# BRIEF
Reproduce verbatim every line of the entries from the line containing "1104x743 pixels. How" through the line containing "click(71, 11)", both included.

# RECORDS TO USE
***

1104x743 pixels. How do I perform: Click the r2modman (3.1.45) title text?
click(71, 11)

***

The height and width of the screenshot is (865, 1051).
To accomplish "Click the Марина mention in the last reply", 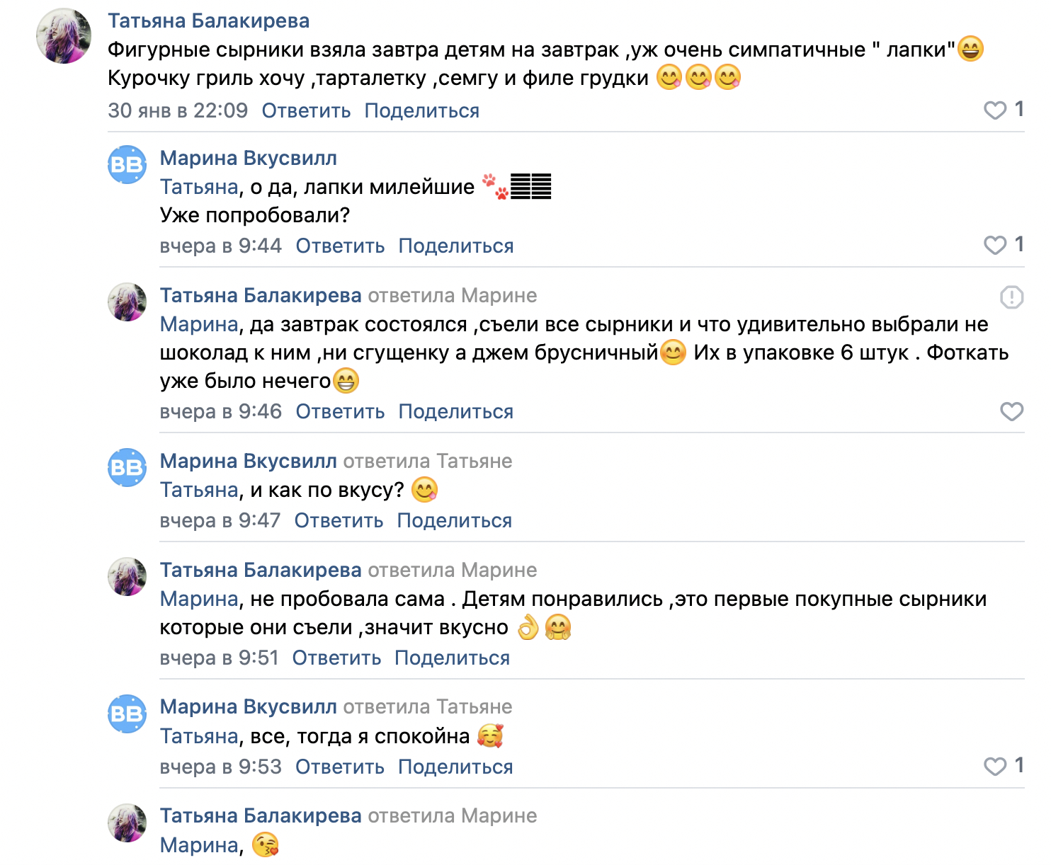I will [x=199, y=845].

***

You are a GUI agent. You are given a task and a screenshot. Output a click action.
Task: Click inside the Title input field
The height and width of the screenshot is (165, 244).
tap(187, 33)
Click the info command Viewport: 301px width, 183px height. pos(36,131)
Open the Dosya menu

***

# TASK RESPONSE
1104x743 pixels. How do I perform: Click the r2modman (3.1.45) title text?
click(71, 11)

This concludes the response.